(Collected data)
--------------------------------------------------

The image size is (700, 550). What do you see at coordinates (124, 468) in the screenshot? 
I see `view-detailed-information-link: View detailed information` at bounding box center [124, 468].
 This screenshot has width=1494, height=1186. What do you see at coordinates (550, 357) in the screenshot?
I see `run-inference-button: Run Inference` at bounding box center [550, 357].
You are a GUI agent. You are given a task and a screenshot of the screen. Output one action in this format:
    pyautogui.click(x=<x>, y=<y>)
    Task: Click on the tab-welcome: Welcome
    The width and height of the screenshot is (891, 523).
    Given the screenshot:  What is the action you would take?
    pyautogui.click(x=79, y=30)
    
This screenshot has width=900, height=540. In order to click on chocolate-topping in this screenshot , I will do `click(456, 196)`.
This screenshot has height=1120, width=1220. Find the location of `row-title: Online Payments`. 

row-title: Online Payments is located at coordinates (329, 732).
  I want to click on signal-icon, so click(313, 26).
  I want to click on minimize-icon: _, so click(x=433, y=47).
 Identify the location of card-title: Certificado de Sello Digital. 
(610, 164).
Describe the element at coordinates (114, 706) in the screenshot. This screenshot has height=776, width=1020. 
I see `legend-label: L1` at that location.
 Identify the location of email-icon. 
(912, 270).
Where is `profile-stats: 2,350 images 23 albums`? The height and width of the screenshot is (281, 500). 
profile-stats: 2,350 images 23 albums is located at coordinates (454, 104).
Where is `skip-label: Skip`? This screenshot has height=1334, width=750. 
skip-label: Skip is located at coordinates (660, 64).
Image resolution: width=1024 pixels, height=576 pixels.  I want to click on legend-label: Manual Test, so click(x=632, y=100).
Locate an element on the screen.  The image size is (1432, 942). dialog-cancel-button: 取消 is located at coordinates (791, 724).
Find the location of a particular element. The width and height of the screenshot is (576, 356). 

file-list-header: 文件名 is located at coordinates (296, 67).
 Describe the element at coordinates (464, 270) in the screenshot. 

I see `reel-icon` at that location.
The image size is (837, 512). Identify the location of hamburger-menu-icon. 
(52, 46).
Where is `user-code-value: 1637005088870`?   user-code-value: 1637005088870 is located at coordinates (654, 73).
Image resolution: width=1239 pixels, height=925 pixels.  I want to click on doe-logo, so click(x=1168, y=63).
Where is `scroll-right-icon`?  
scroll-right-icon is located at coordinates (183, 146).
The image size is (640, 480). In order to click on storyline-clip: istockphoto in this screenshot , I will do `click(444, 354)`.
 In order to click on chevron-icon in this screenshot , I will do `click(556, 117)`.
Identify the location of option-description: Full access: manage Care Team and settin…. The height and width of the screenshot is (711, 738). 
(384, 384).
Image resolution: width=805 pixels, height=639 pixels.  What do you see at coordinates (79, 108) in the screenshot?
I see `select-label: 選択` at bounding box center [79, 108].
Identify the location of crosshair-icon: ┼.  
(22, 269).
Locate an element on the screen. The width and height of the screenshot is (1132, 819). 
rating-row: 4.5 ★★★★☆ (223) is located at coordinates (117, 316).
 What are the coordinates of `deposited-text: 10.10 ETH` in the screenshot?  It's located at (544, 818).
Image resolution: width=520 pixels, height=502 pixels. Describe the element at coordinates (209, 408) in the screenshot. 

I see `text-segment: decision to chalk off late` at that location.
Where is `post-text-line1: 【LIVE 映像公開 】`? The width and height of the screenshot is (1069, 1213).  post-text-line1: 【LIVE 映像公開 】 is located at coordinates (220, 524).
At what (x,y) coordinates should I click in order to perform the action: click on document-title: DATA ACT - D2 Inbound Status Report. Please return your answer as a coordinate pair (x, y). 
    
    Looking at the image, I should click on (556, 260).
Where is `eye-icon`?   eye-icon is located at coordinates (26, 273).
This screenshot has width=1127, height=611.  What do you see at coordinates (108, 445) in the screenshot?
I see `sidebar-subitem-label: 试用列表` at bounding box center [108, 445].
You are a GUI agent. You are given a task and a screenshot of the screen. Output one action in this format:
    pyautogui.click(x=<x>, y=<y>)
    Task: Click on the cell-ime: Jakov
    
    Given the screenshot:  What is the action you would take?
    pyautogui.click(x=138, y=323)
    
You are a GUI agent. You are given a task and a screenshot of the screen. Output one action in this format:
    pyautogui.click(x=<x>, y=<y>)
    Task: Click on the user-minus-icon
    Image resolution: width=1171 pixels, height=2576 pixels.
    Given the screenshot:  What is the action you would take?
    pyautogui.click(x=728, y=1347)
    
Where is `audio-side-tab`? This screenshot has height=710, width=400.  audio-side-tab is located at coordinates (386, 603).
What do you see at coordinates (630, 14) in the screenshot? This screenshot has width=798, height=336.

--------------------------------------------------

**WORK TASK**
Return every line of the listing above that contains the string "Skip". Case counts.

**TASK SOLUTION**
Where is `skip-label: Skip`? This screenshot has height=1334, width=750. 
skip-label: Skip is located at coordinates (660, 64).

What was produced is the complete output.